USA Will Let Brunello Wine Back Into The Country

Rome - April 30, 2010 - Italy's agriculture minister says Brunello di Montalcino wine has regained U.S. trust and no longer needs special approval for shipment to American markets.

Two years ago, Italy created a panel of experts to check if the wine, one of Italy's best known, meets production standards.

There had been fears some of the wine might have been cut with other grape varieties instead of only sangiovese grapes. USA authorities required special documentation indicating that Brunello coming into the country had been inspected to ensure quality.

Minister Giancarlo Galan said Thursday that starting May 1 that special approval will no longer be required since Brunello has "won back" Americans' trust. About one-quarter of the Brunello produced each year goes to the U.S.

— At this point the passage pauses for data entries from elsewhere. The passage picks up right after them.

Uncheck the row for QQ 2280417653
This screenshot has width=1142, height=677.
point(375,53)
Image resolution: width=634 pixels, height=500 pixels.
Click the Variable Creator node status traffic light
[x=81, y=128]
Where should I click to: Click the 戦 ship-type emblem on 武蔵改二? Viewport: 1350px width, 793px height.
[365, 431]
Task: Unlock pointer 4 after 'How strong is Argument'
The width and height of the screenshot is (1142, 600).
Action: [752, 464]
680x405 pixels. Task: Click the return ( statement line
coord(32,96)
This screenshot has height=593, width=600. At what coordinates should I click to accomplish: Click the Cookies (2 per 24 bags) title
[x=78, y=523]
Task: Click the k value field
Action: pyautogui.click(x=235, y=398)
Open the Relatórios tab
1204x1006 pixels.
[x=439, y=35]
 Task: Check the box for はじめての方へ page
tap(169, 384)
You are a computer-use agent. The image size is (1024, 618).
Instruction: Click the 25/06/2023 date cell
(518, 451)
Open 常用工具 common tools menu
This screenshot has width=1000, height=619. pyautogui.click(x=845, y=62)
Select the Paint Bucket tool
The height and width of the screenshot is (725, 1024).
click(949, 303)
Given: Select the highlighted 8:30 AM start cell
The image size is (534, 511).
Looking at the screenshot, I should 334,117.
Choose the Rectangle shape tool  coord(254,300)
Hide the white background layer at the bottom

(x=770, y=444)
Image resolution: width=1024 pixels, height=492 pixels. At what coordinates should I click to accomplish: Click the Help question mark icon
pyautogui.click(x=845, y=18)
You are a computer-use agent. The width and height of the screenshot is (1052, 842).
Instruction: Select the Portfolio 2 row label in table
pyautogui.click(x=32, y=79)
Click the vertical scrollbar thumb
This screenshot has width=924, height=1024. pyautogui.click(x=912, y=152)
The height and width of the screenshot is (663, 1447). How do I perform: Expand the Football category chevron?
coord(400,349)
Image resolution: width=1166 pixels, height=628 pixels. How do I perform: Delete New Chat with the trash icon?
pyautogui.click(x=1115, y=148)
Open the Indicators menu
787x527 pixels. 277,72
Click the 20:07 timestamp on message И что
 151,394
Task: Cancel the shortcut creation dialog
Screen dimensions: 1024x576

How did all this Italian brewhaha begin?

Look, Italian wine law governing the Brunello brand stipulates that Sangiovese wine must be 100 percent Sangiovese and come completely from the majestical "Sound of Music" hills surrounding the ancient, walled, hilltop city of Montalcino. So the idea that Brunello might be blending grapes like Merlot, Cabernet Sauvignon, and Syrah to soften, darken, and round out its Sangiovese is considered by many Italians to be scandalous and sacrilegious.

Well, in Tuscany there's a bunch of local vineyard yahoos who formed the growers' consortium (Consorzio di Brunello di Montalcino) and monitors the entire Brunello production. Supposedly, the consortium performed a three-year-long investigation of their vineyards, from 2004 to 2007, and uncovered a staggering 42 acres that did not conform to their DOCG (authenticity and guarantees) rules...BUT that's just around 1 percent out of the 4,118 total acres of Brunello vineyards.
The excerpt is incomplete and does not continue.